Bisnis.com, JAKARTA – Pemerintahan di bawah PDI Perjuangan diyakini tidak akan mengulang kebijakan privatisasi BUMN sekalipun kabinet pimpinan Megawati Soekarnoputri sebelumnya getol menempuh langkah itu dengan alasan menambal APBN.
Dalam penghitungan cepat (quick count) yang dilakukan oleh beberapa lembaga survei, PDI-P unggul di antara 12 partai politik peserta Pemilu 2014 dengan perolehan suara di atas 19%.
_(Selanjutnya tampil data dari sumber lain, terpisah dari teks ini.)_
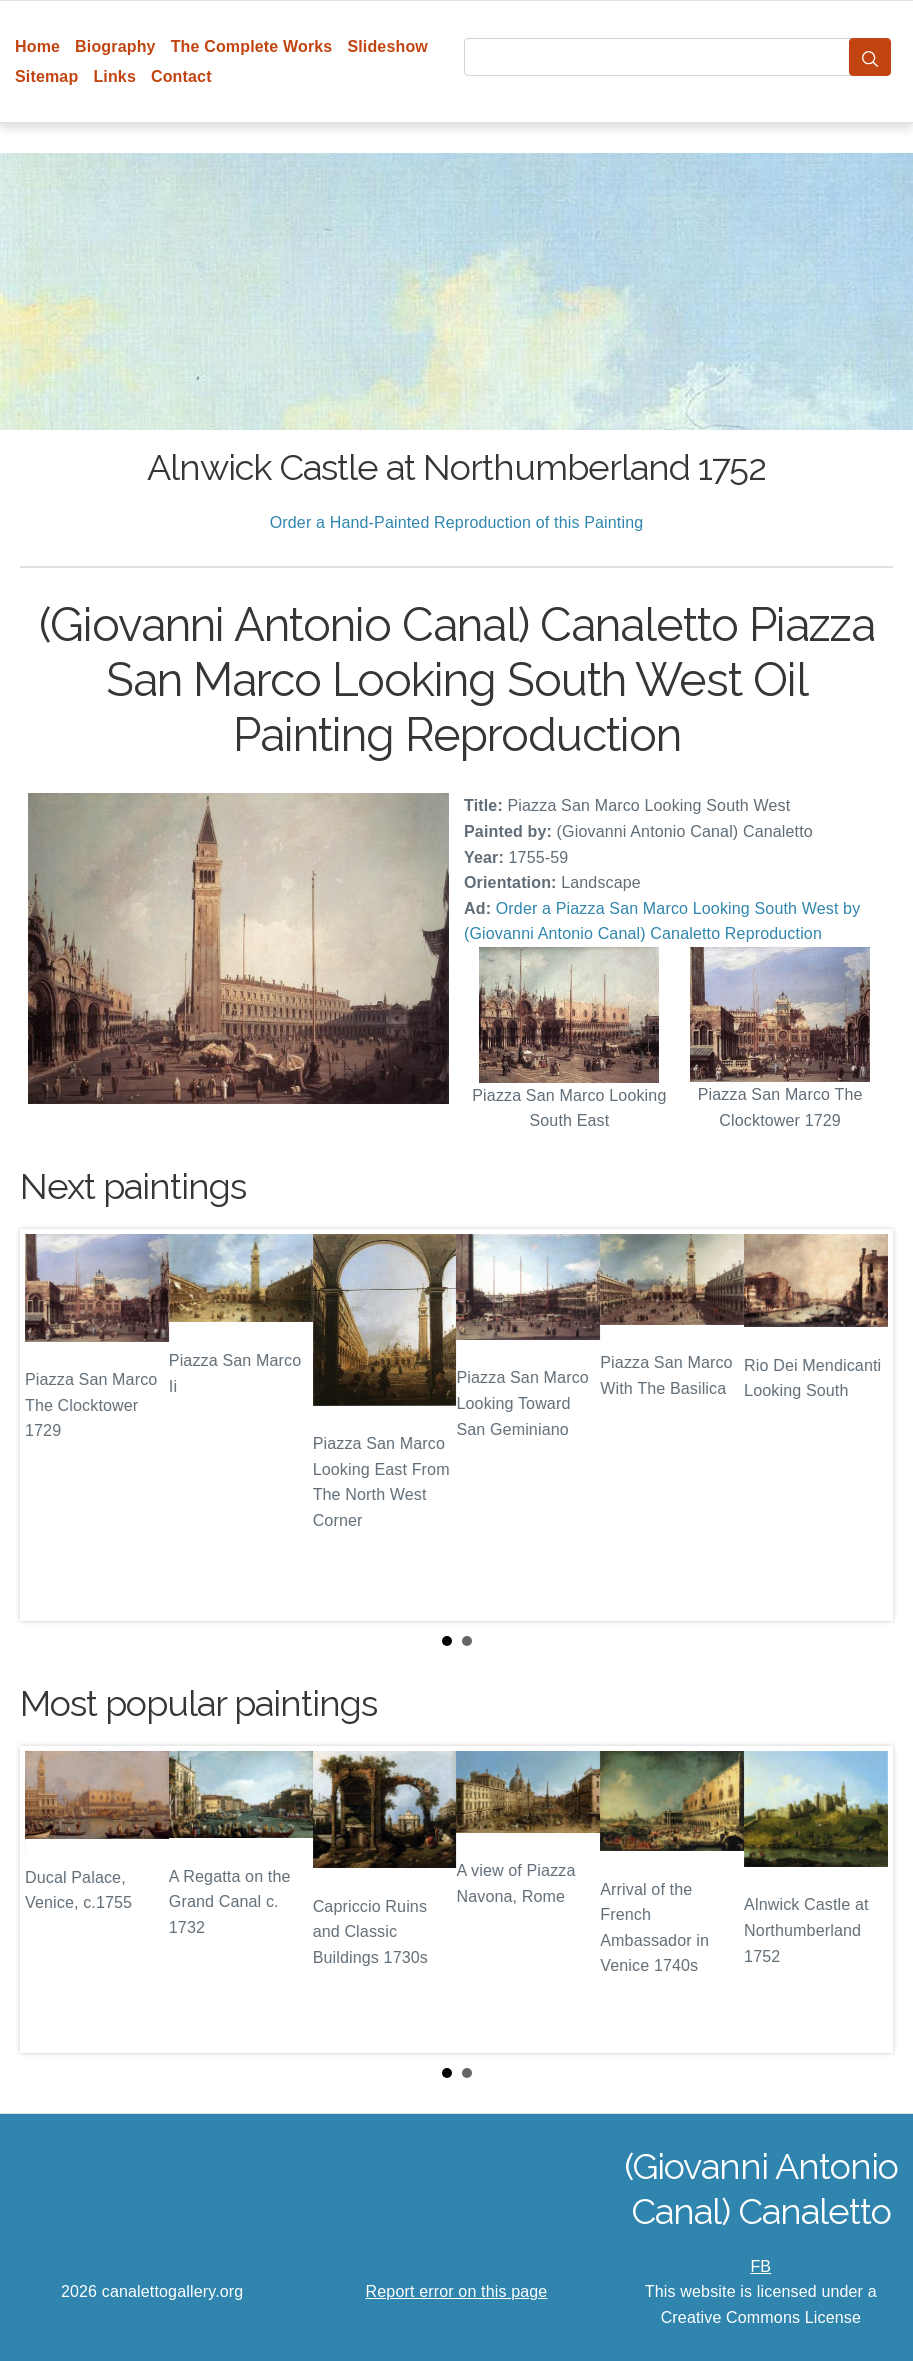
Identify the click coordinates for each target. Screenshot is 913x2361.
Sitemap (46, 76)
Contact (181, 76)
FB (760, 2266)
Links (114, 76)
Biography (115, 46)
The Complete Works (252, 46)
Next (862, 1425)
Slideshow (387, 46)
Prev (51, 1425)
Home (37, 46)
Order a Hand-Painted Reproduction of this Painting (457, 522)
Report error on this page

Ekonom Universitas Gajah Mada Tony Prasetyantono berpendapat kemenangan PDI-P akan membawa konsekuensi berupa nasionalisme dalam hampir setiap kebijakan ekonomi pemerintahan yang dipimpin partai berlambang banteng moncong putih itu.
Menurutnya, privatisasi yang dilakukan pemerintah sepanjang 2001-2004 dilatarbelakangi oleh posisi Indonesia yang lemah terhadap Dana Moneter Internasional (IMF) dan kebutuhan devisa yang tinggi.
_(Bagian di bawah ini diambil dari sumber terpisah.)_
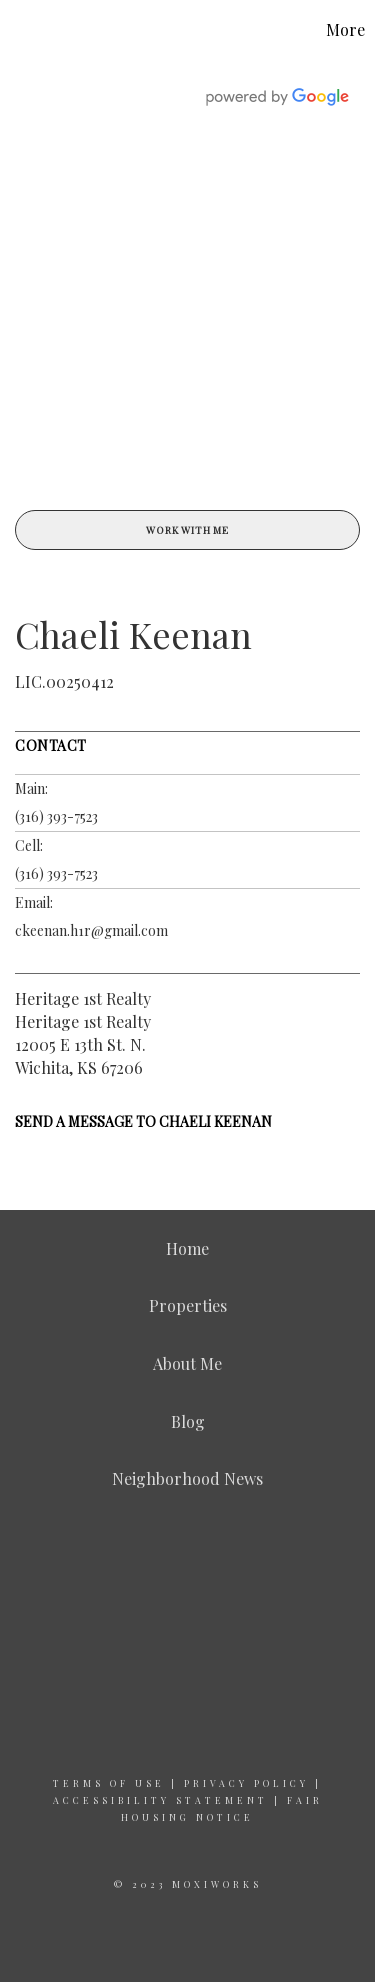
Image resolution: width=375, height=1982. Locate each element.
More (345, 29)
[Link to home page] (18, 30)
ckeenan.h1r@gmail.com (91, 930)
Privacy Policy (246, 1783)
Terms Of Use (109, 1783)
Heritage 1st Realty (83, 998)
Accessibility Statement (160, 1800)
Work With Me (187, 530)
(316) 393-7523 (56, 816)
“Saat ini, tekanan seperti itu tidak ada atau jauh berkurang. Jadi, privatisasi ke asing tidak diperlukan,” katanya, Rabu (9/4/2014).
Kalaupun BUMN melantai di bursa, lanjutnya, langkah itu lebih didorong oleh motif ingin menjalankan transparansi dan tata kelola perusahaan yang baik.
Seperti diketahui, saat Megawati memerintah, saham belasan BUMN dilego ke pihak asing. Telkom dan Indosat misalnya, dijual ke perusahaan Singapura STT dan Singtel yang keduanya dimiliki oleh BUMN Singapura, Temasek, dengan alasan untuk menutup tekor anggaran.
Selama 3 tahun pemerintahannya, terjadi privatisasi BUMN senilai Rp3,5 triliun pada 2001, Rp7,7 triliun pada 2002 dan Rp7,3 triliun pada 2003.